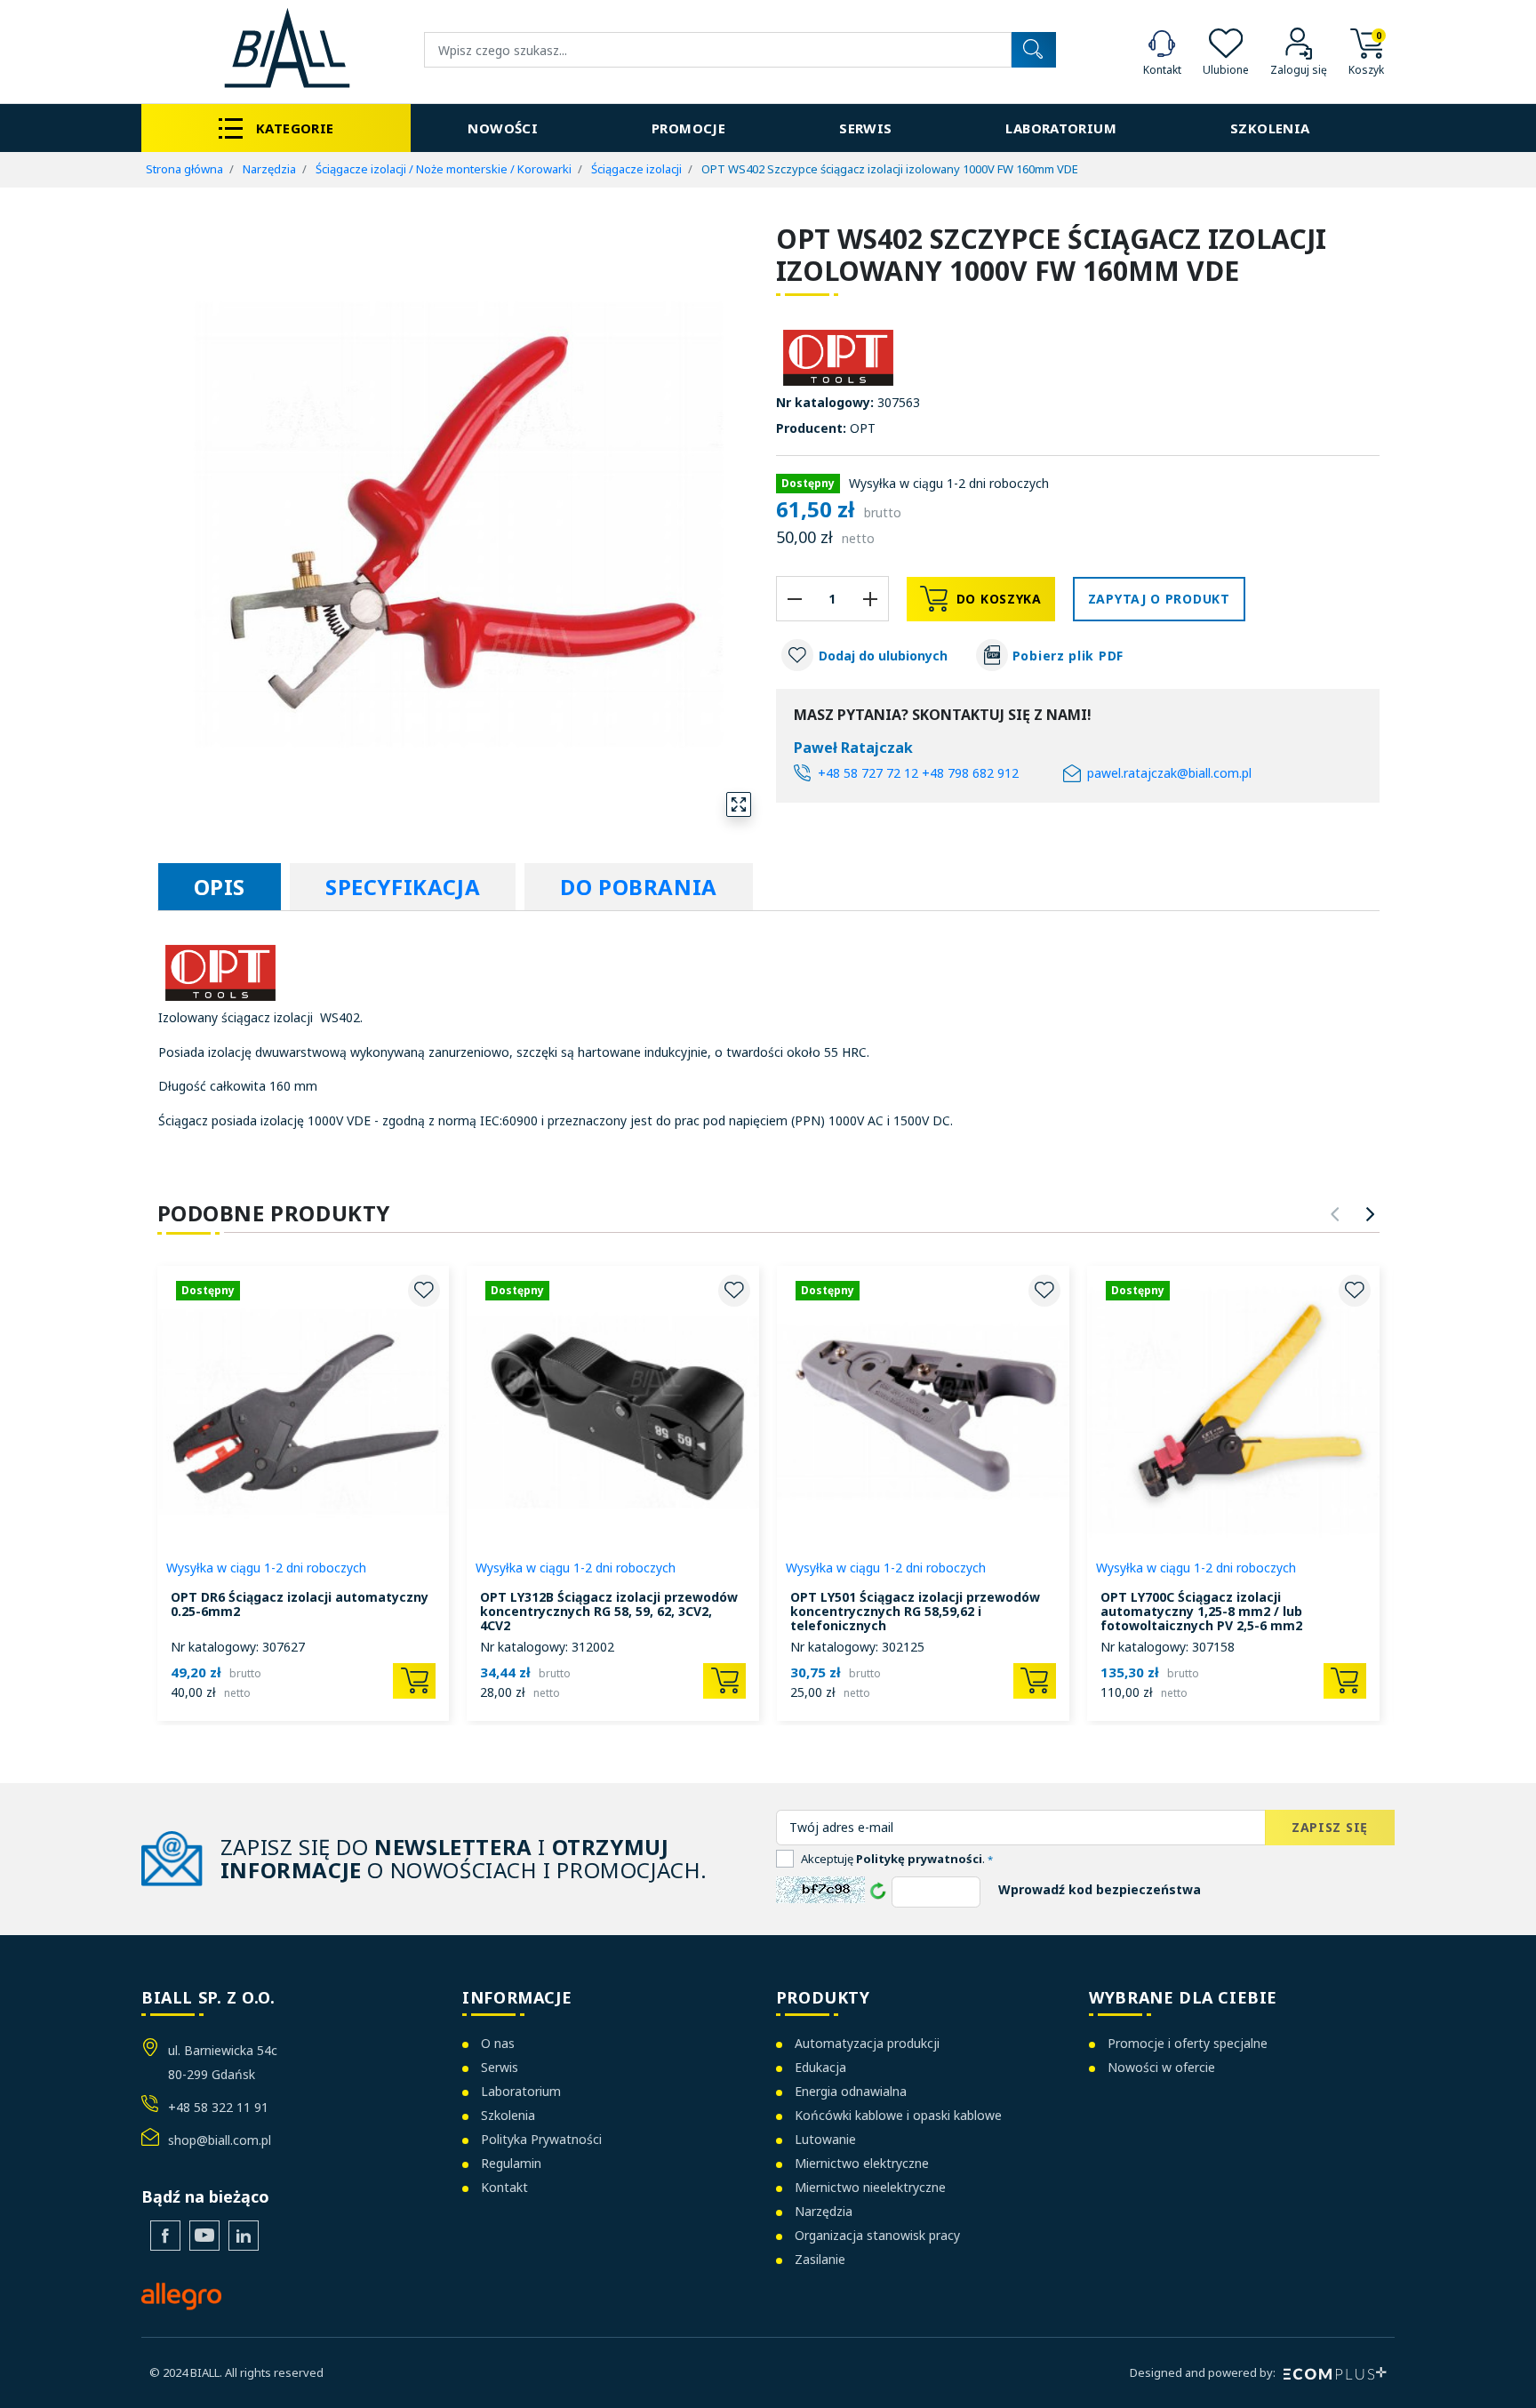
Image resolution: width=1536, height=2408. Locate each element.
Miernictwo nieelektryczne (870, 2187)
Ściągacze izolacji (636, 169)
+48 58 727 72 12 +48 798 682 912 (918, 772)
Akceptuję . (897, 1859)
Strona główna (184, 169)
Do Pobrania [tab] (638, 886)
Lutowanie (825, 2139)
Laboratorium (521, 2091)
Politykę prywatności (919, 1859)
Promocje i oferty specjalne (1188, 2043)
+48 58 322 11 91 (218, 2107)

----------------------------------------

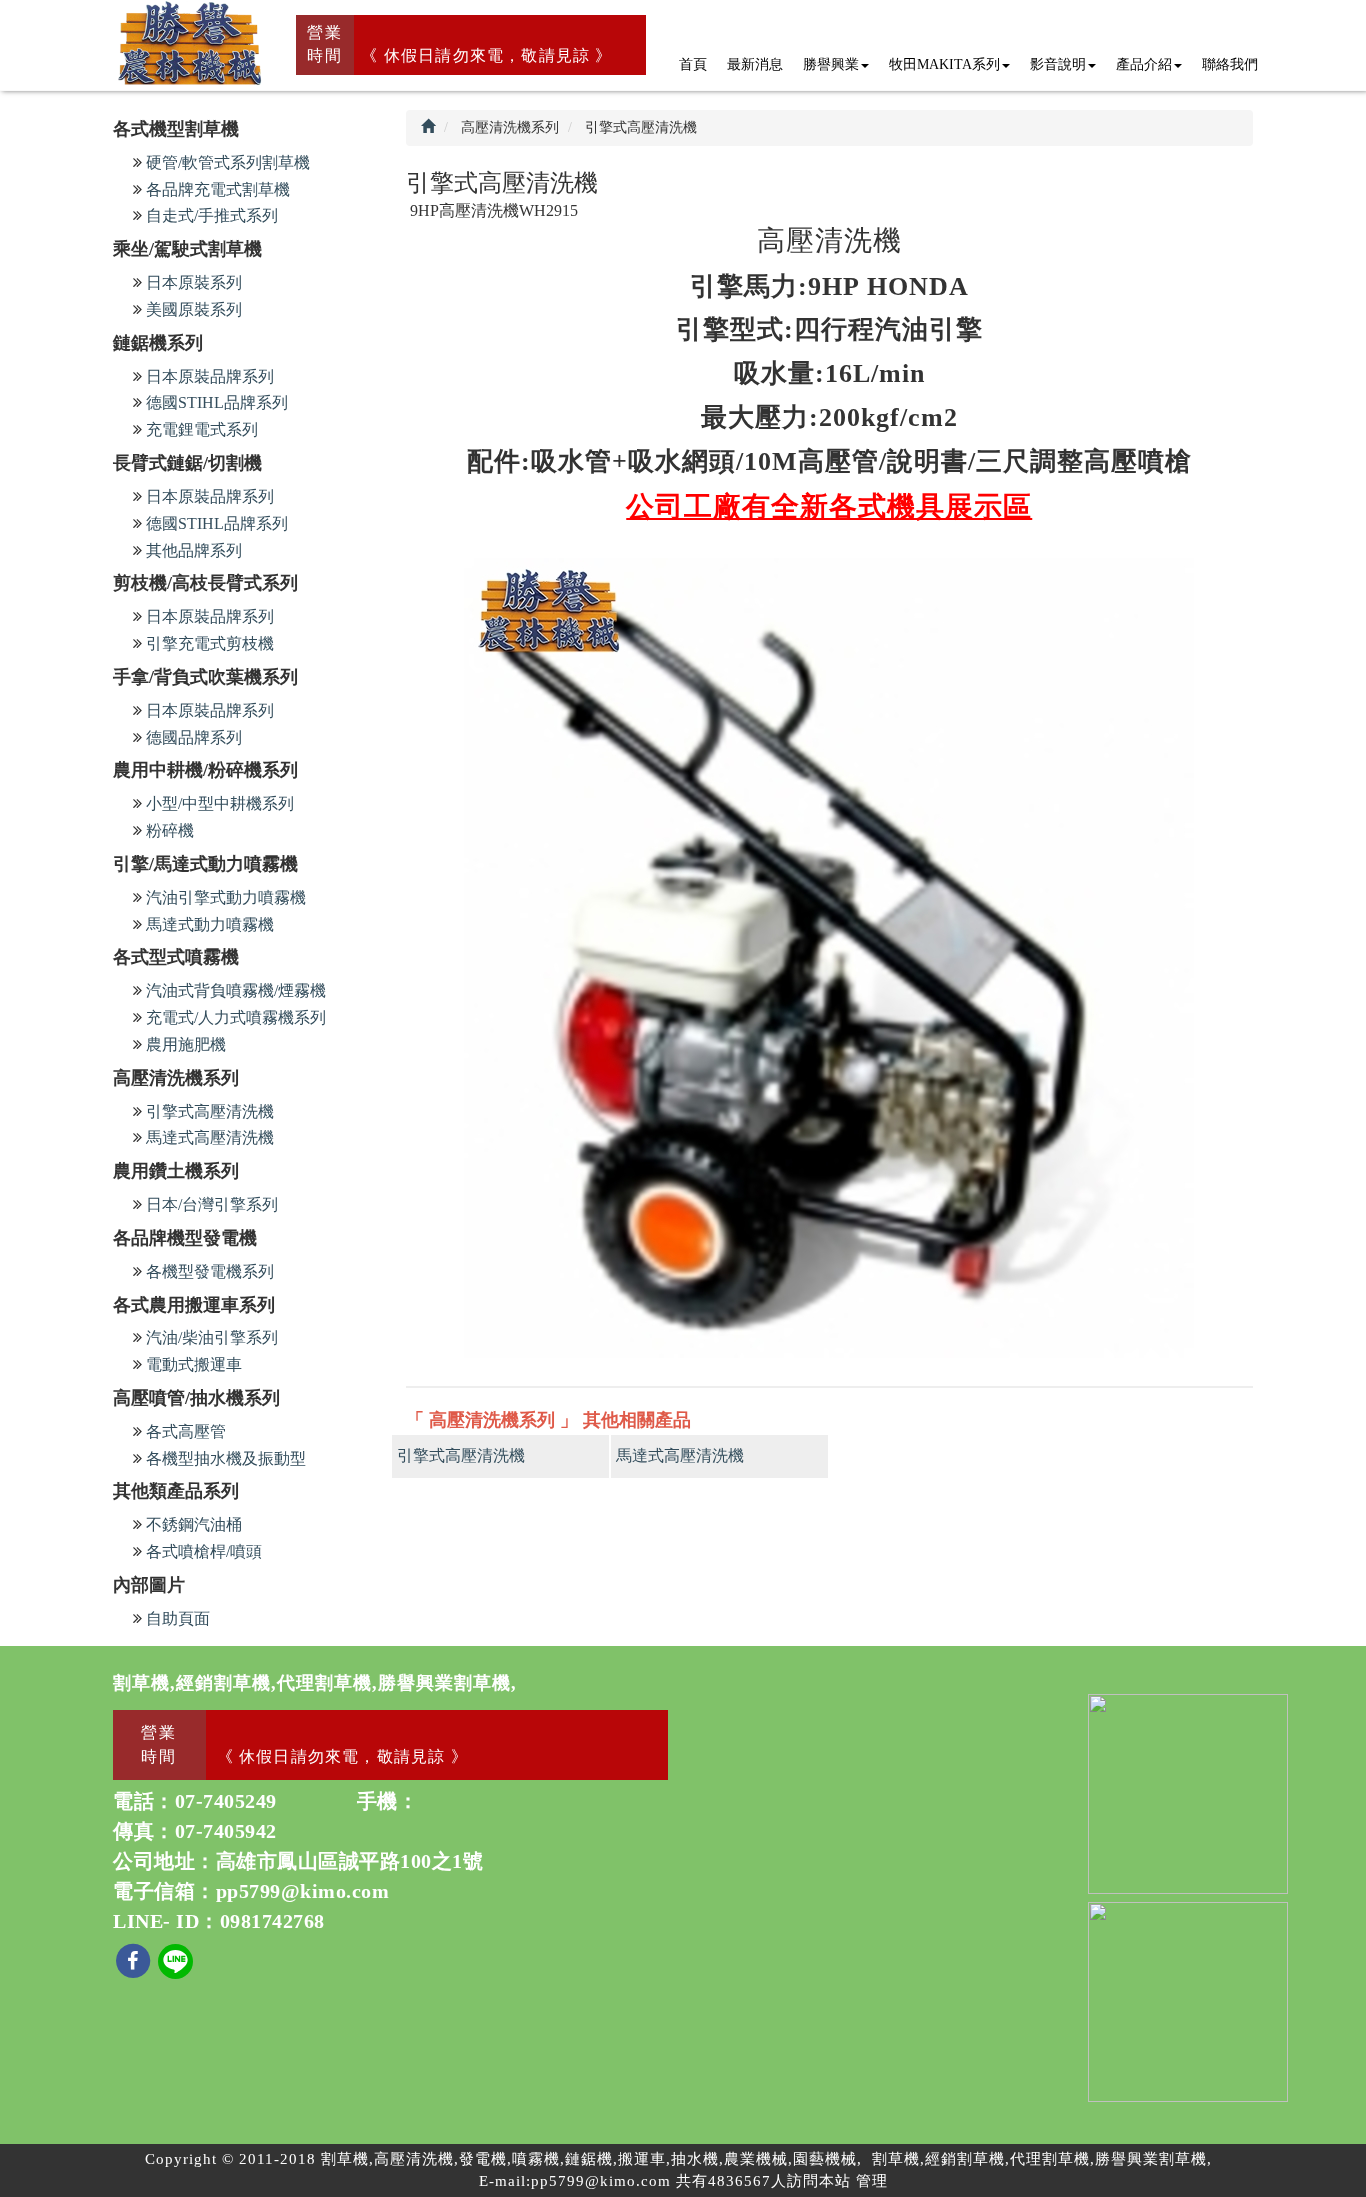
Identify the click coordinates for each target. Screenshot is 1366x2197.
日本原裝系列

----------------------------------------

#### [Activity]
Where does the string "each" appear in the records above? Return every line that holds it.

#### [Answer to the problem]
Image resolution: width=1536, height=2408. Locate each element.
Identify the click coordinates for each target. Screenshot is 1366x2197.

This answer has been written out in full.